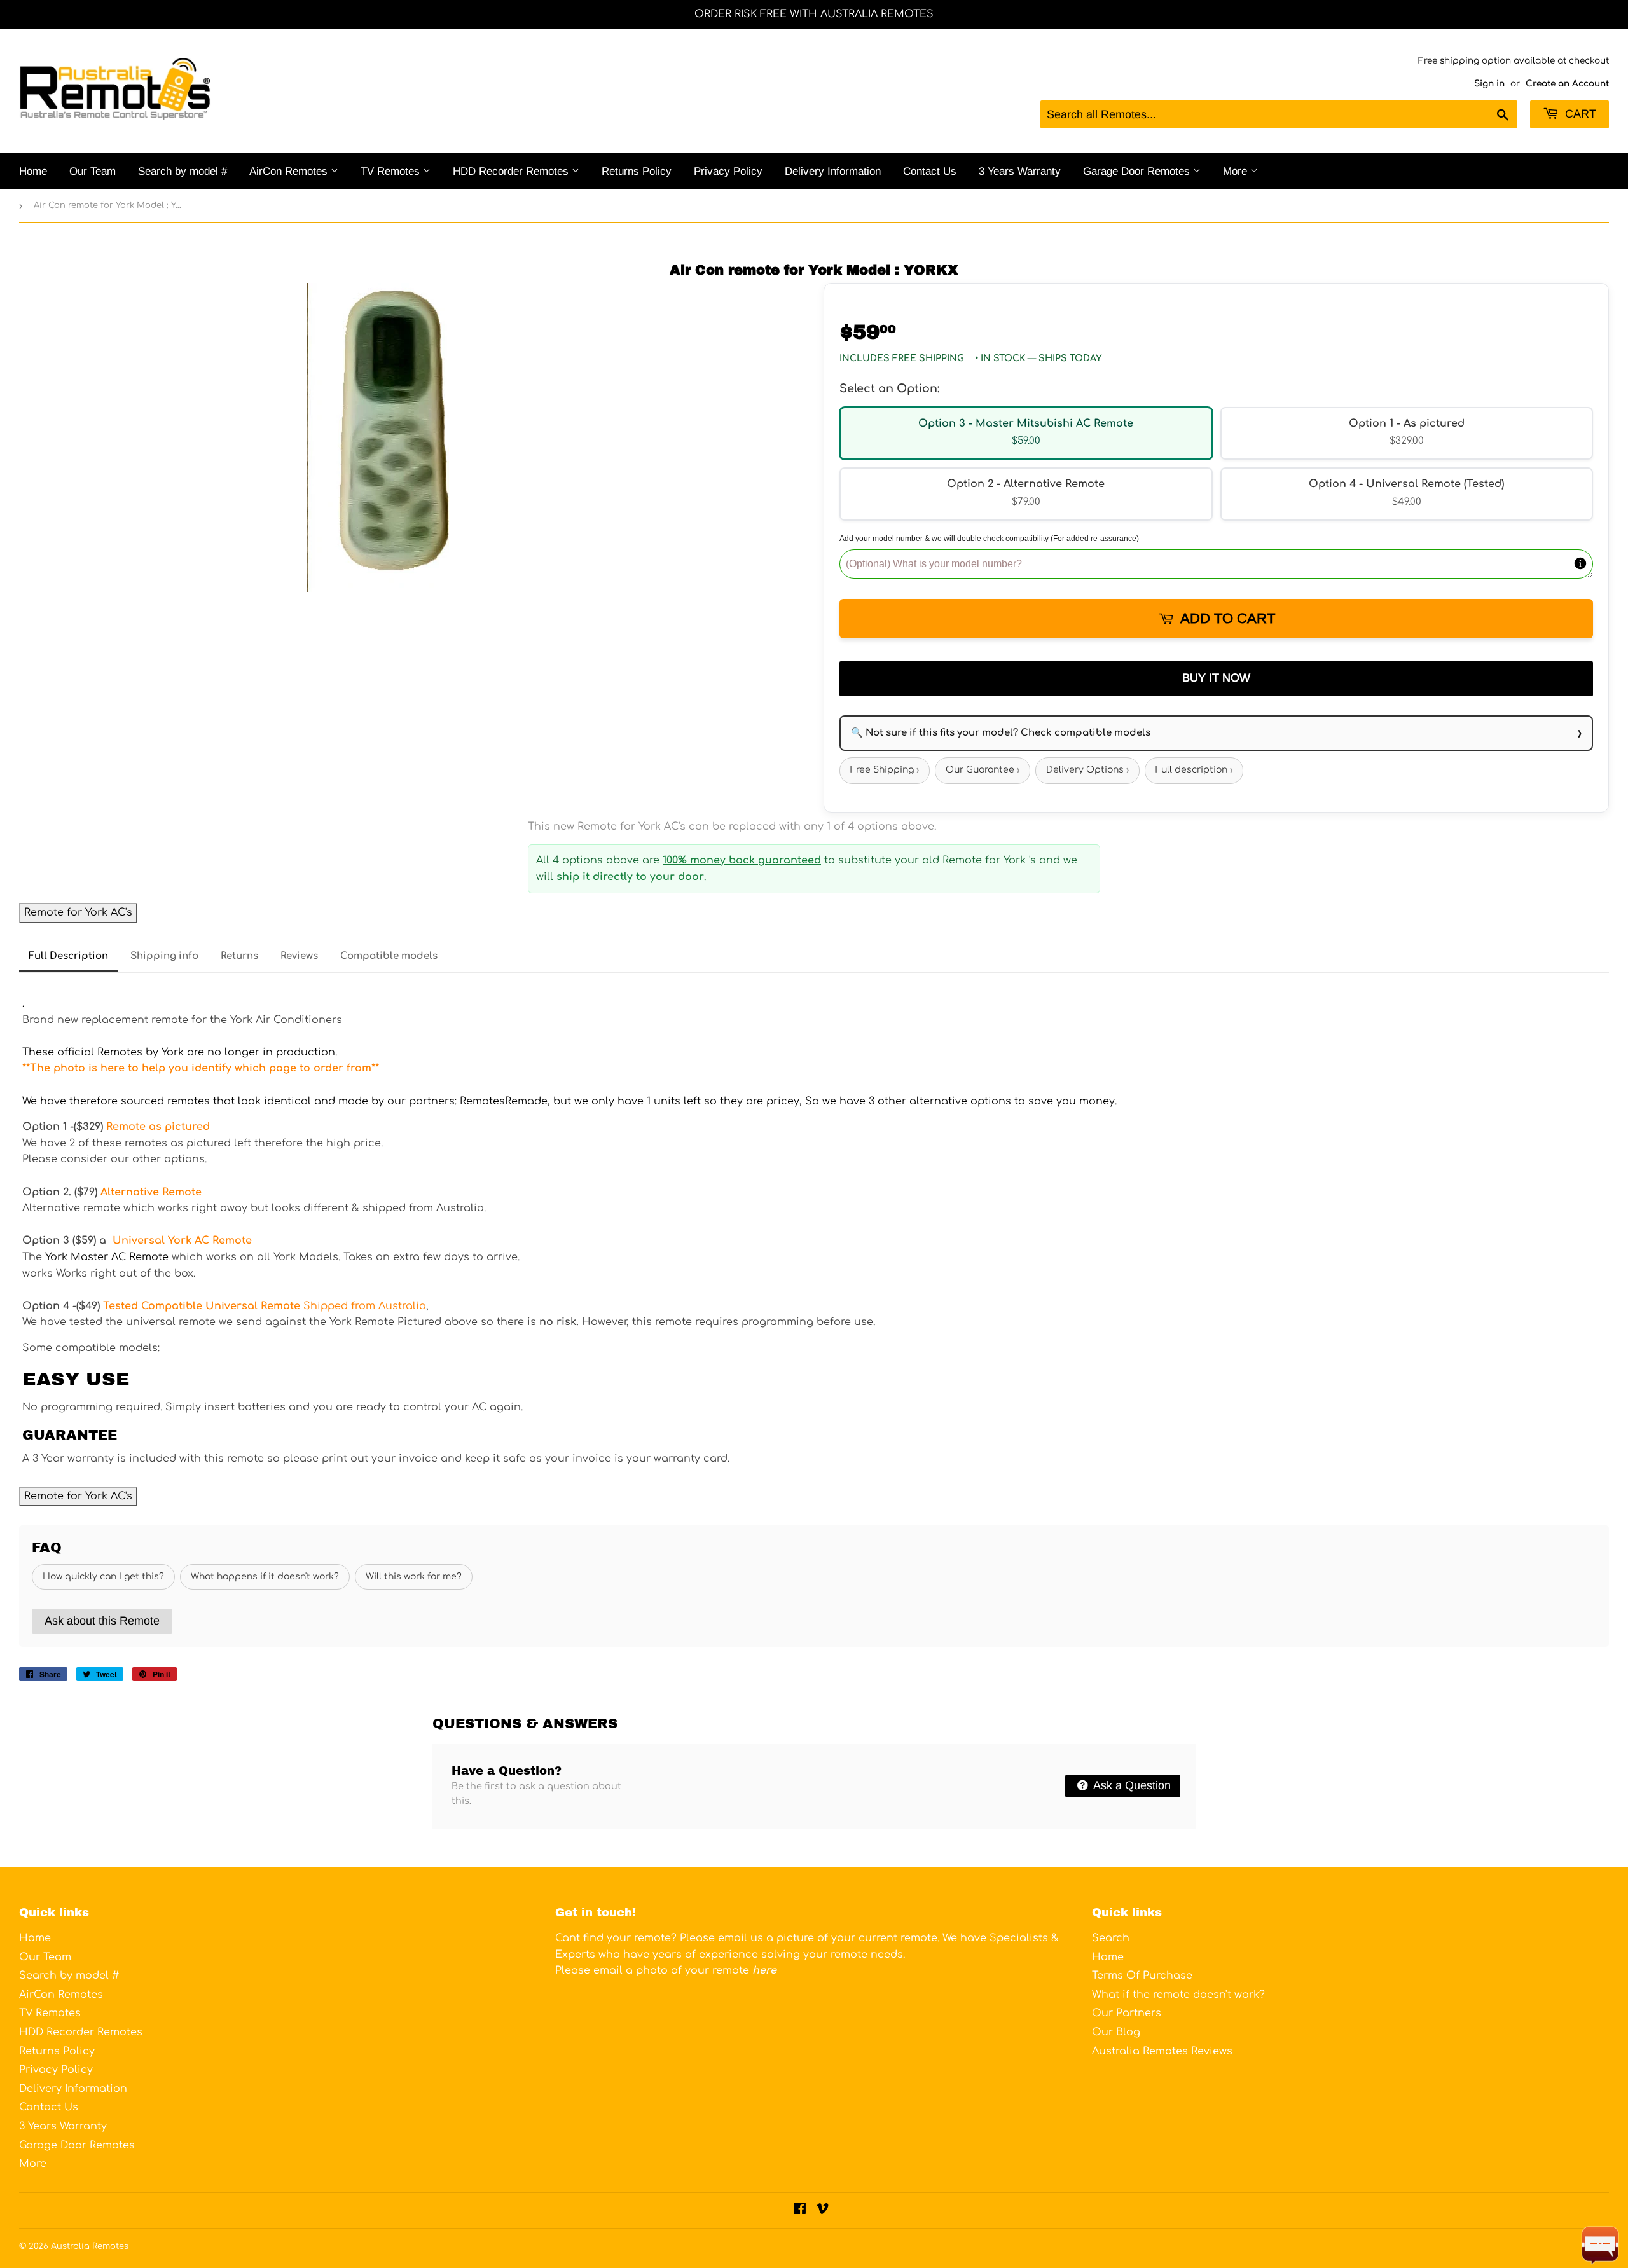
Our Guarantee (982, 770)
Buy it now (1216, 677)
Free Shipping (884, 770)
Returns (239, 956)
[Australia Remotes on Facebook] (799, 2210)
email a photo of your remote (684, 1970)
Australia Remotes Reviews (1162, 2051)
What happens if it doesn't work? (265, 1576)
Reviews (299, 956)
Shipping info (164, 956)
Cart (1579, 113)
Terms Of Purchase (1142, 1975)
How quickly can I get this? (103, 1576)
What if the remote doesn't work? (1178, 1994)
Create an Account (1567, 83)
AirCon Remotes (290, 171)
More (1236, 171)
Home (33, 171)
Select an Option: (889, 388)
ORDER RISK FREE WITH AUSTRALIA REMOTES (814, 14)
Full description (1193, 770)
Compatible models (389, 956)
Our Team (92, 171)
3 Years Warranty (1020, 171)
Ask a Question (1131, 1785)
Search (1110, 1938)
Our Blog (1116, 2032)
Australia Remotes (89, 2246)
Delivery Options (1087, 770)
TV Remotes (392, 171)
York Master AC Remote (107, 1257)
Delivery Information (833, 171)
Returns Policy (637, 171)
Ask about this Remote (102, 1620)
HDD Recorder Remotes (512, 171)
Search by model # (182, 171)
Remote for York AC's (78, 912)
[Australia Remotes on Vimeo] (822, 2210)
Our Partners (1126, 2013)
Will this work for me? (414, 1576)
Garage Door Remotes (1138, 171)
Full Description (68, 956)
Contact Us (929, 171)
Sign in (1489, 83)
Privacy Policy (728, 171)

+---+

HOW TO COMPLETE THIS TASK: Some lines of the records may contain the string "Delivery". State how many do, as a number alone.

OUTPUT BELOW: 2